-- Supplied information follows --

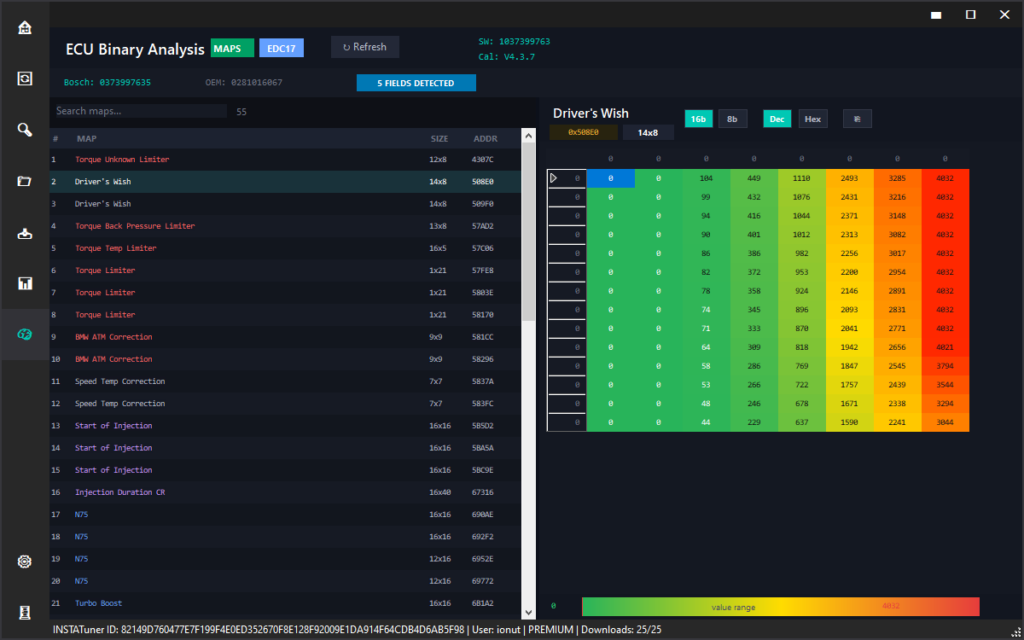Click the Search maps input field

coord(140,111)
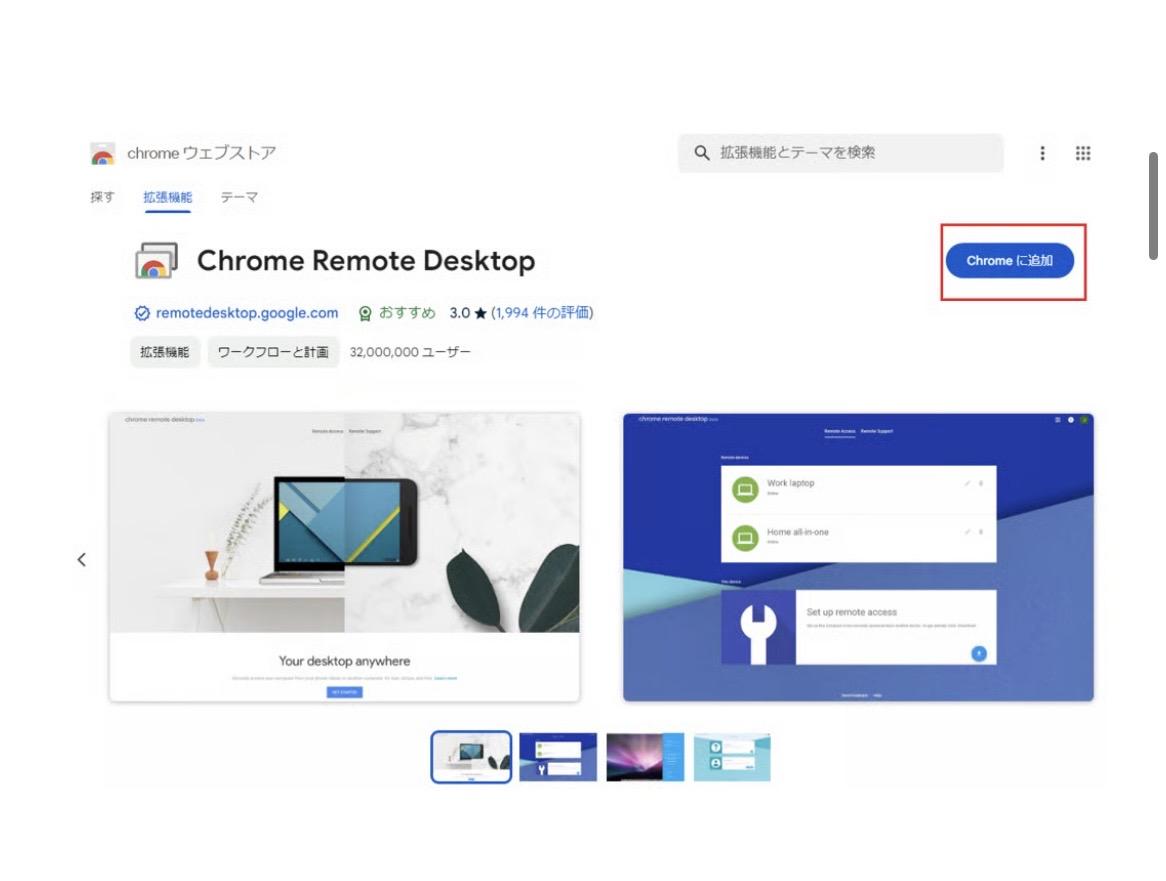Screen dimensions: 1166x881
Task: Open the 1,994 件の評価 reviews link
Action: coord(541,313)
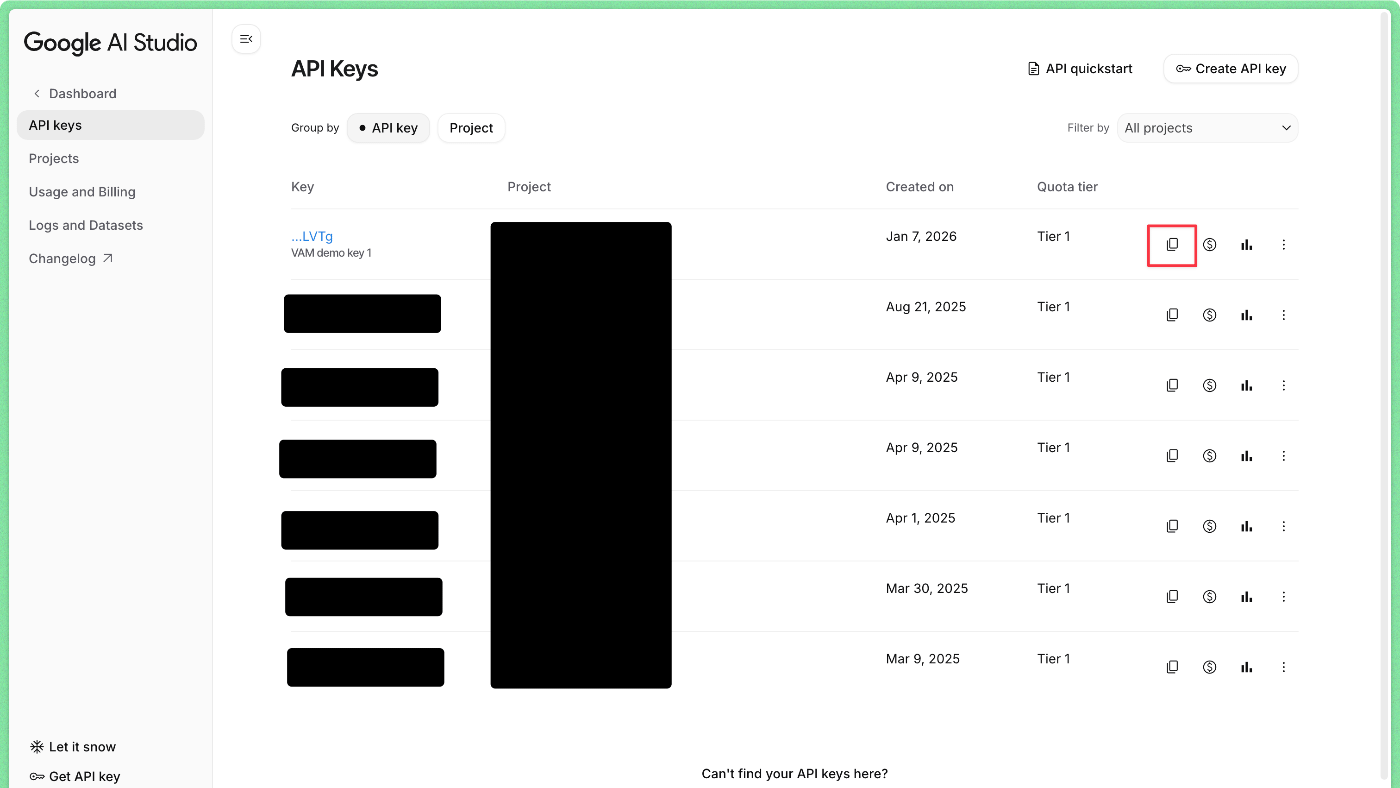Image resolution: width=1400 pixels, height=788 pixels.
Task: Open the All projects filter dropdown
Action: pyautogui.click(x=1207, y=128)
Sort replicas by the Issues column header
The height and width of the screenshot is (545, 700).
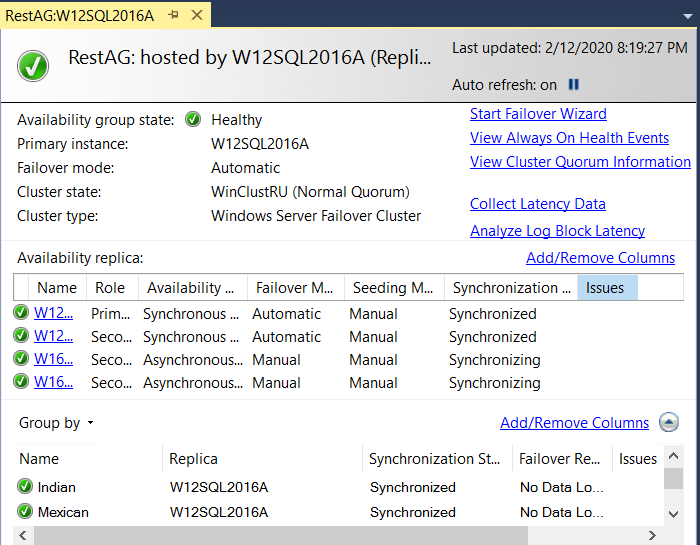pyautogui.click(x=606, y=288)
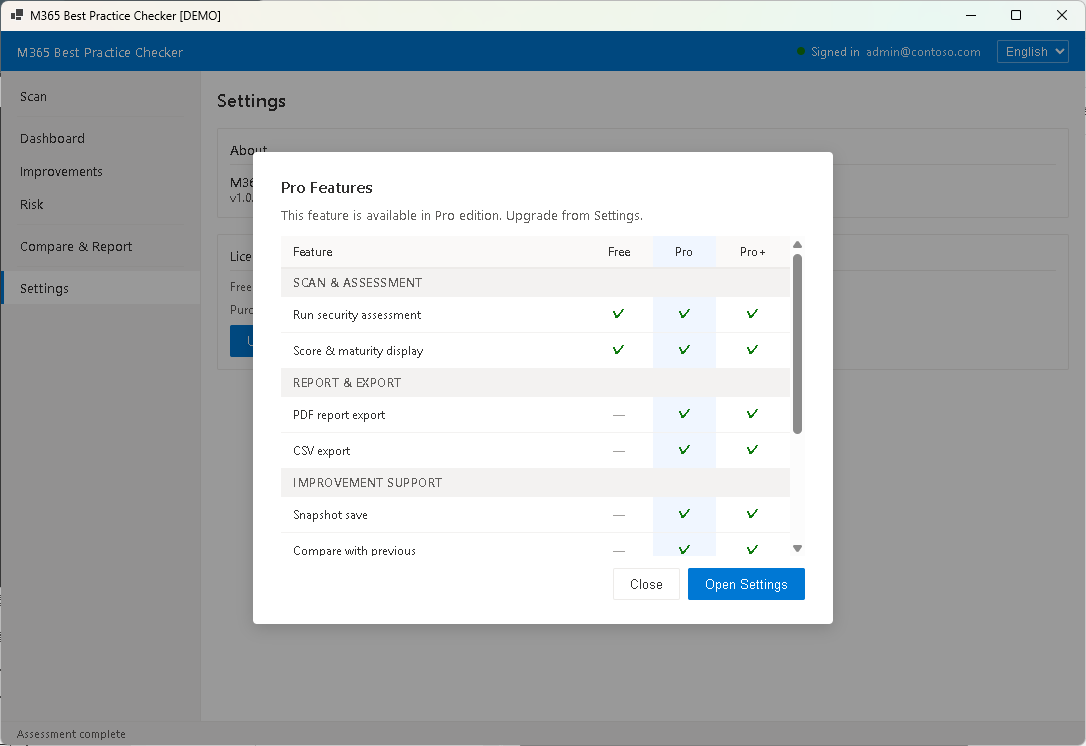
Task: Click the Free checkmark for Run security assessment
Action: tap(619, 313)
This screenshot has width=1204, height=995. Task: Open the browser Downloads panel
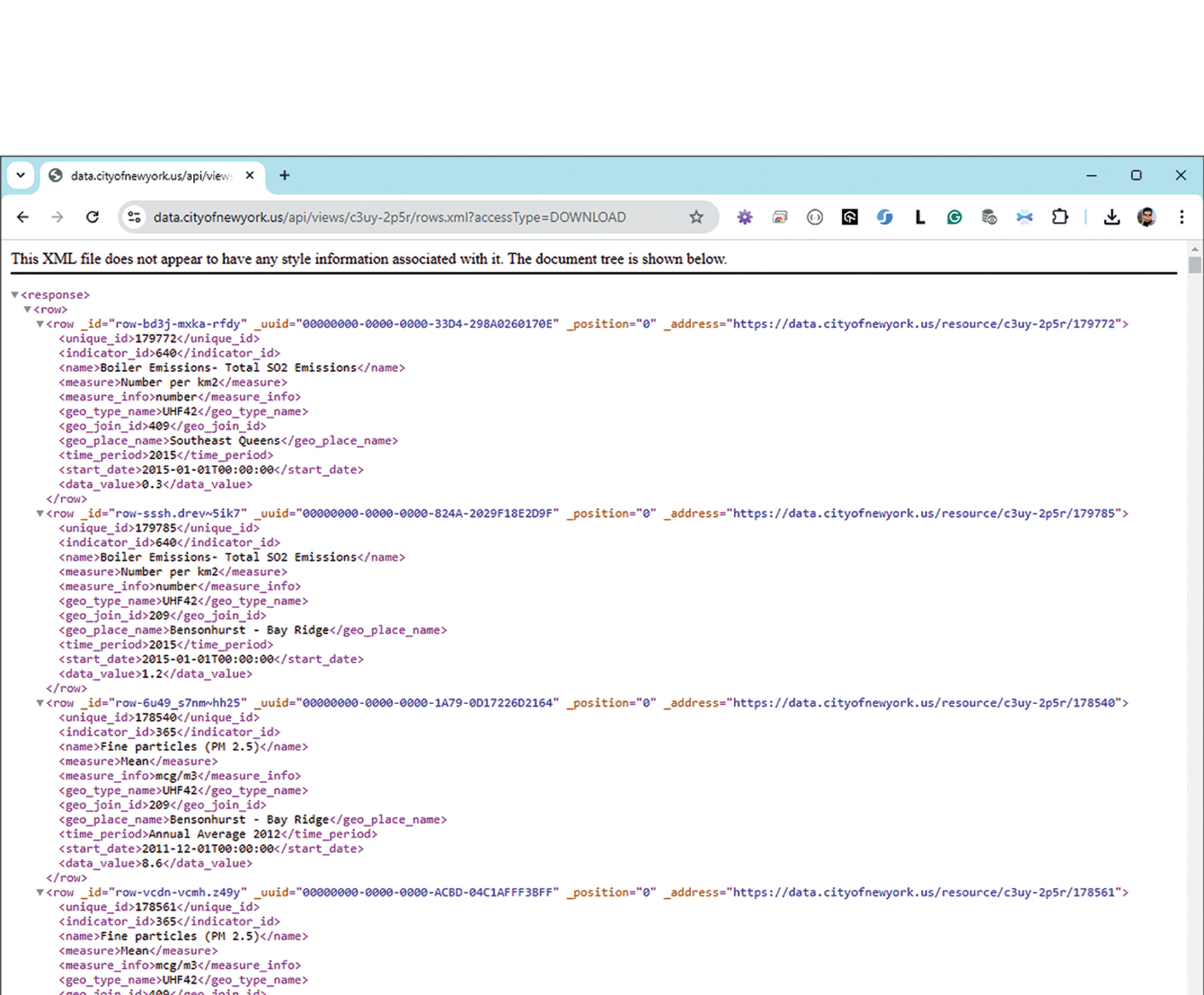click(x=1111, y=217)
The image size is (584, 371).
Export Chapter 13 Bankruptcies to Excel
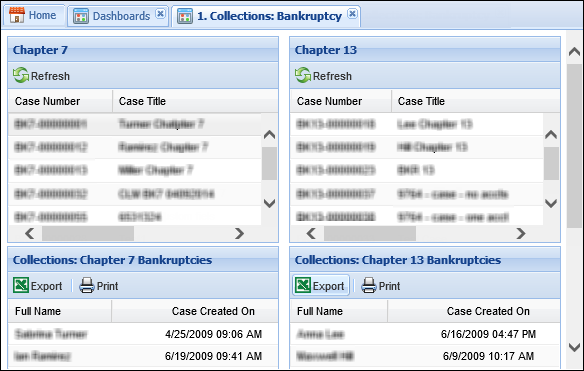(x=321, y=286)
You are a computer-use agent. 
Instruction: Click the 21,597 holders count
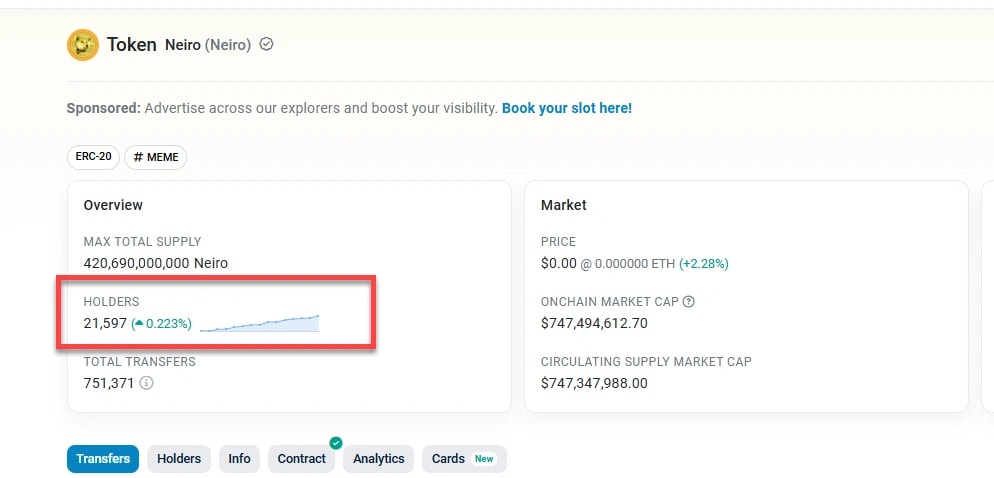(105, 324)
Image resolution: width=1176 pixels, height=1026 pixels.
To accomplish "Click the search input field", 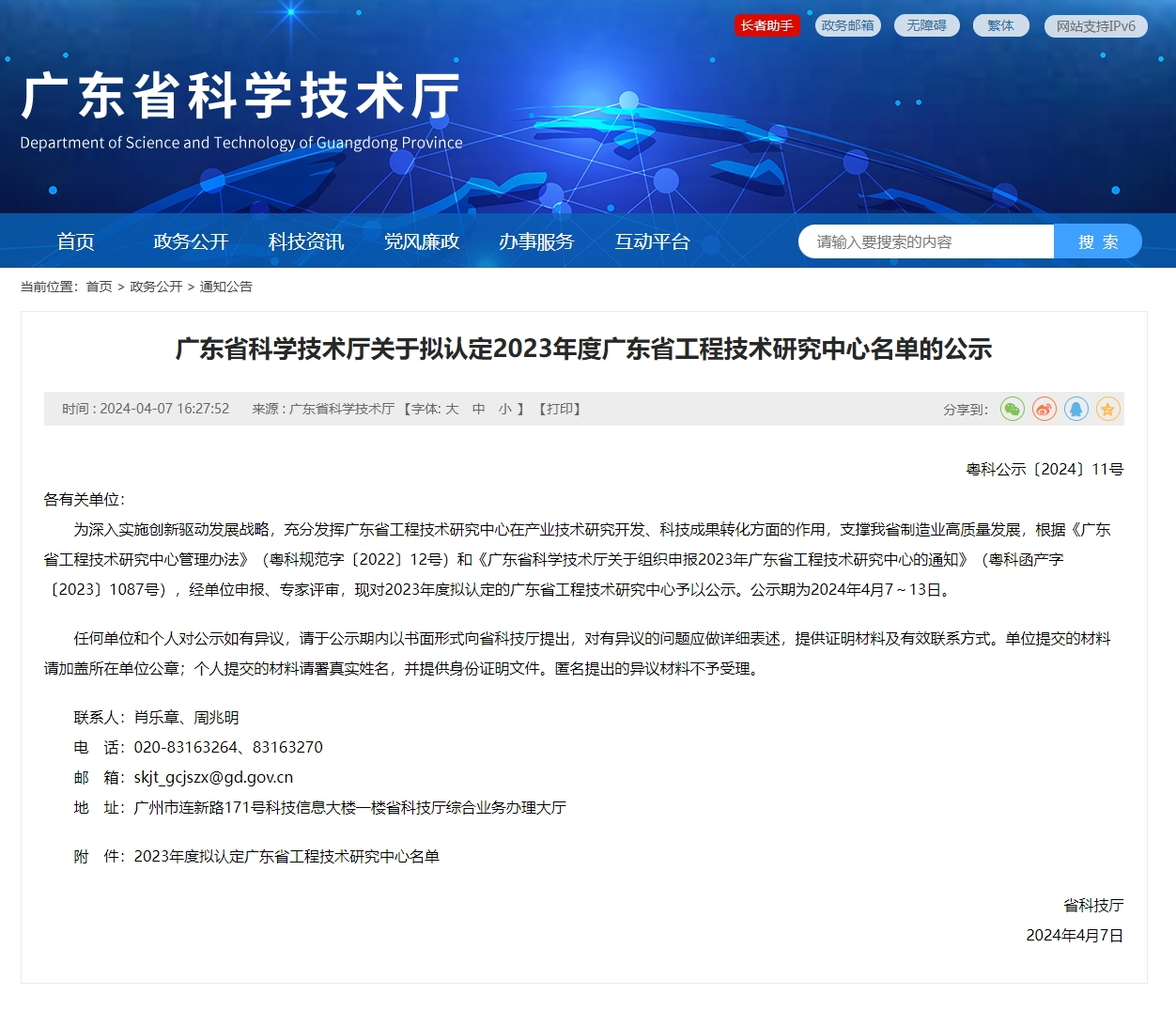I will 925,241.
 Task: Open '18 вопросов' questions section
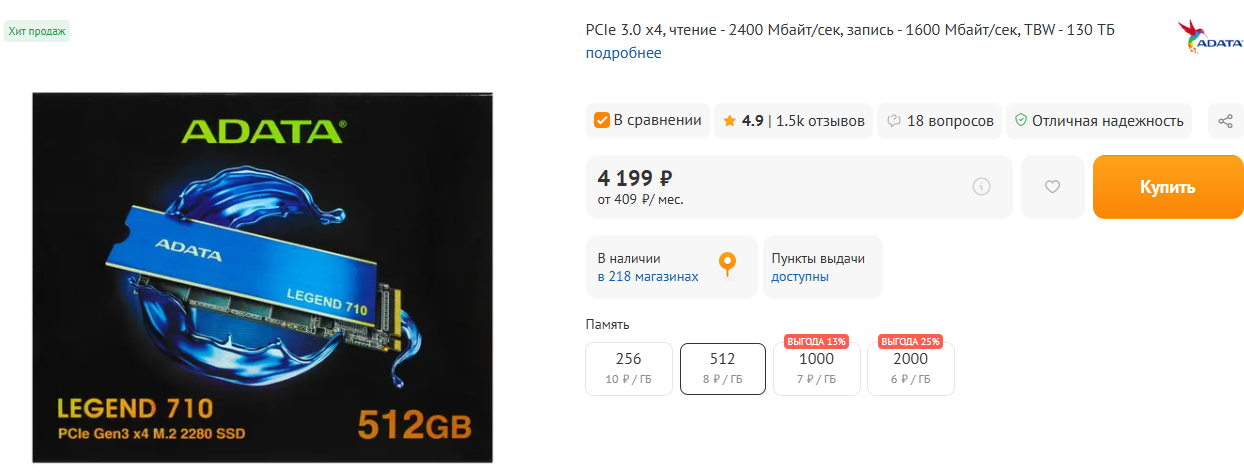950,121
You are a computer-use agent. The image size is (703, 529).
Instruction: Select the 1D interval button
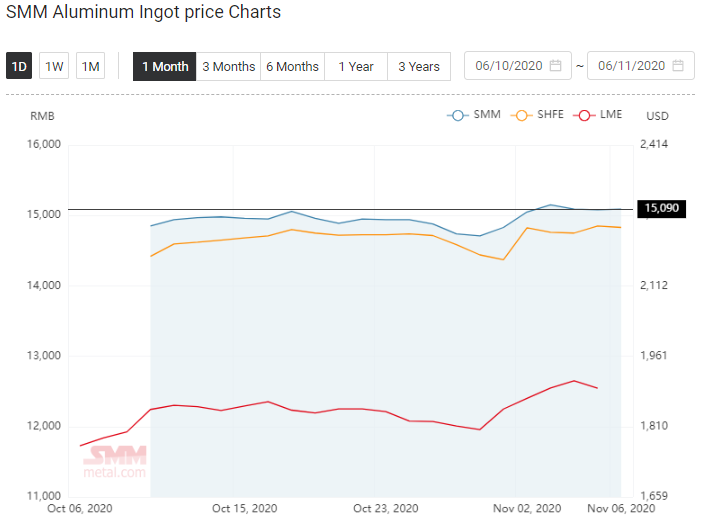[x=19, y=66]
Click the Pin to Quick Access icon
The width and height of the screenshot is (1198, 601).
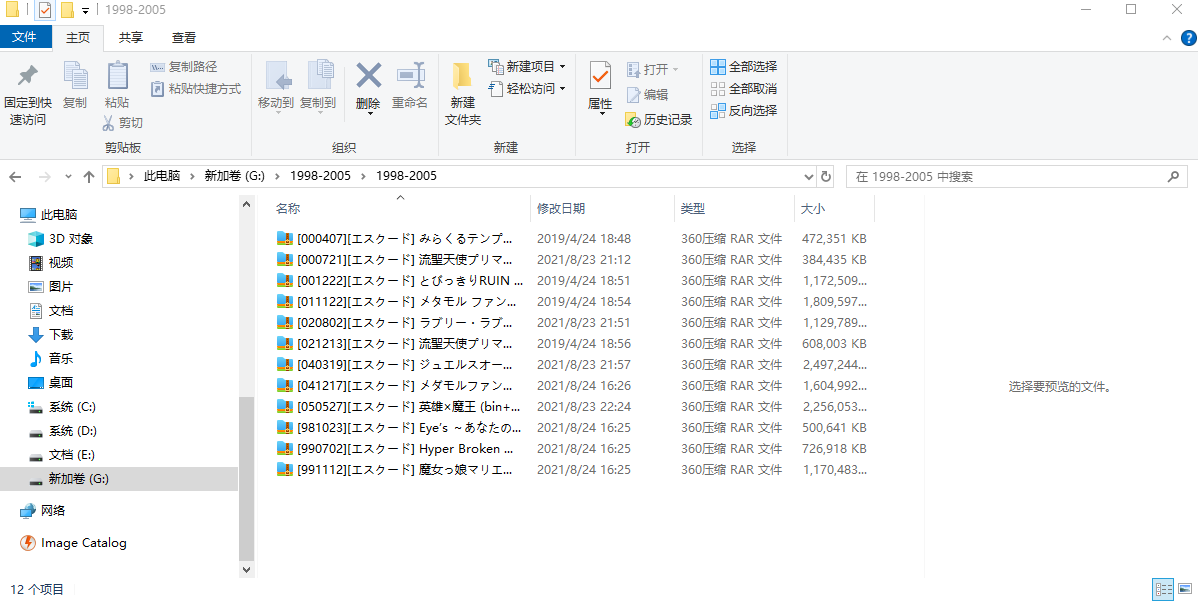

-- Supplied information concluded --

About this task
Locate the word "size" in the data above. Copy every line carrying it.

Result
The image size is (584, 371).
You are a computer-use agent. The image size is (703, 529).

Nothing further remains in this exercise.